**EXTRACT**
--------------------

After World War II, more and more women had become politicized. In the beginning, not too many women were present in mainstream politics. Eventually, many Filipino women "joined ideological groups, while others became combatants of the rebel movements." Various pro-women groups flourished such as MAKIBAKA (Malayang Kilusan ng Bagong Kababaihan), KABAPA (Katipunan ng Bagong Pilipinas), and GABRIELA (General Assembly Binding Women for Reforms, Integrity, Equality, Leadership, and Action). Not a lot of these movements, however, survived throughout the years. Most—if not all—groups disbanded, mostly dying out during the Marcos regime (See History of the Philippines (1965–86)). The disbanded feminist group members scattered across different political parties, while others joined forces with GABRIELA.

The postcolonial era brought about "patriarchal contradictions [and] the dichotomized icons of idealized femininity and degraded whoredom, of feminine plenitude and feminine lack." Women in the Philippines "were removed from the reigning paradigm of patriarchy (thrice colonized in the process of history, first by the patriarchy within and then by the colonizers from without and then again by the nation-builders)." Instead of setting right the wrongs let loose by the colonizing patriarchs, "the national patriarchy continued the colonization of women by desecrating the female body and by degrading women to mere bodies." The "performative display of violence on the female body (therefore) carried out by the country’s power-wielders contains, besides its pornographic import, the ominous implication that it will be told and retold as a moral tale to threaten women into submission and subjugation."

--------------------

**DATA EXTRACT**
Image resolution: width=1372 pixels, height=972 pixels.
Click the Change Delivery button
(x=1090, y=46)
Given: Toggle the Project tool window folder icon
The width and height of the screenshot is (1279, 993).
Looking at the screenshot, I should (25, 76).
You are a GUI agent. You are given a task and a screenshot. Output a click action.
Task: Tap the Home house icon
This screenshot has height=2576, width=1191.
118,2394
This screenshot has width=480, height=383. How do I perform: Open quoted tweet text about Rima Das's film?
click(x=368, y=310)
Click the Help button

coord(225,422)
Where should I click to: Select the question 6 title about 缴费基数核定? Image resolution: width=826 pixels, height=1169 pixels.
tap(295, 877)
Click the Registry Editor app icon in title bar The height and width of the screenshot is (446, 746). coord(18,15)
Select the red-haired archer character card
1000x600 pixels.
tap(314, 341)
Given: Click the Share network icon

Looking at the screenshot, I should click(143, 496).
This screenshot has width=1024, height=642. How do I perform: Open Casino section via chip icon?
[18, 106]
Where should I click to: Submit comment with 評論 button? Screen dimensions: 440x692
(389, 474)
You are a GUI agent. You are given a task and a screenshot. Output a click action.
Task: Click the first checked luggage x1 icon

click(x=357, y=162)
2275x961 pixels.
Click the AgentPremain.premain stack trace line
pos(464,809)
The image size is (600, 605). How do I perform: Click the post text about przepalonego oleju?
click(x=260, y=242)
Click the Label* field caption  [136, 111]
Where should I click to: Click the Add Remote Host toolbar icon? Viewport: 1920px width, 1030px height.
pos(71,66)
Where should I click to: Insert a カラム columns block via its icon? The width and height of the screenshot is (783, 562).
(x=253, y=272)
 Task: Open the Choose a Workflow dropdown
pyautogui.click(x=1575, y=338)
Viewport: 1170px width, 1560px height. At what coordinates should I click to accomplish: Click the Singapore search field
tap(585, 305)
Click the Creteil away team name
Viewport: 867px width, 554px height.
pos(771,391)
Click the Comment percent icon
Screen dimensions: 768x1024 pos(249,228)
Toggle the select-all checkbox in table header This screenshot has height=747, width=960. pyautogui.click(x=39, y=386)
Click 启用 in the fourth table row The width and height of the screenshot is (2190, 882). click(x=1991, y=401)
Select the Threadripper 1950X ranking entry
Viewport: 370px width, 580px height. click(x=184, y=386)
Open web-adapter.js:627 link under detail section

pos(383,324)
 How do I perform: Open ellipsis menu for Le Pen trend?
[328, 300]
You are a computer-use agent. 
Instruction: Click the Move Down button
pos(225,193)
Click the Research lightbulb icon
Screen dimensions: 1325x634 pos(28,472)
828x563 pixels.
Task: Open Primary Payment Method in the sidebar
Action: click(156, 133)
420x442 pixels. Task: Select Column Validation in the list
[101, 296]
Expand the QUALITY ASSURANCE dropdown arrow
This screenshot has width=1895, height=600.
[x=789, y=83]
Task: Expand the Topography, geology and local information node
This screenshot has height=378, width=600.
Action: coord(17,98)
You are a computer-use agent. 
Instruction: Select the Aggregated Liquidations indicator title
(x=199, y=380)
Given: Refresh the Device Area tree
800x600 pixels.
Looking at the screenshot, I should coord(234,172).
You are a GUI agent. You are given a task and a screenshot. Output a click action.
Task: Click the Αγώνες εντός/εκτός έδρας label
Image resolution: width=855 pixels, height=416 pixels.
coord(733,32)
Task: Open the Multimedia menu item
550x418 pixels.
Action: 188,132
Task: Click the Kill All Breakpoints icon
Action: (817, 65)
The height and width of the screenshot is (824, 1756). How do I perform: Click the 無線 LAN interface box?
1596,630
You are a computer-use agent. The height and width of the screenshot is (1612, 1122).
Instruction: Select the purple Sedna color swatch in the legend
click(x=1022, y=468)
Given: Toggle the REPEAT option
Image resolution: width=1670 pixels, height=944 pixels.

--------------------

**COMPLETE THE FOLLOWING**
a. Please copy the passage on women in Philippine politics from "After World War" to "forces with GABRIELA.".
b. In the passage on women in Philippine politics, during which regime did most of the pro-women groups die out?
c. Decide whether each statement agrees with the passage on women in Philippine politics, and quote the words that settle it: (i) MAKIBAKA was among the pro-women groups that flourished. (ii) Most of the pro-women movements survived throughout the years. (iii) Many women were present in mainstream politics from the beginning.

**TASK RESULTS**
a.
After World War II, more and more women had become politicized. In the beginning, not too many women were present in mainstream politics. Eventually, many Filipino women "joined ideological groups, while others became combatants of the rebel movements." Various pro-women groups flourished such as MAKIBAKA (Malayang Kilusan ng Bagong Kababaihan), KABAPA (Katipunan ng Bagong Pilipinas), and GABRIELA (General Assembly Binding Women for Reforms, Integrity, Equality, Leadership, and Action). Not a lot of these movements, however, survived throughout the years. Most—if not all—groups disbanded, mostly dying out during the Marcos regime (See History of the Philippines (1965–86)). The disbanded feminist group members scattered across different political parties, while others joined forces with GABRIELA.

b. The Marcos regime.

c.
(i) Yes: "Various pro-women groups flourished such as MAKIBAKA"
(ii) No: "Not a lot of these movements, however, survived throughout the years."
(iii) No: "In the beginning, not too many women were present in mainstream politics."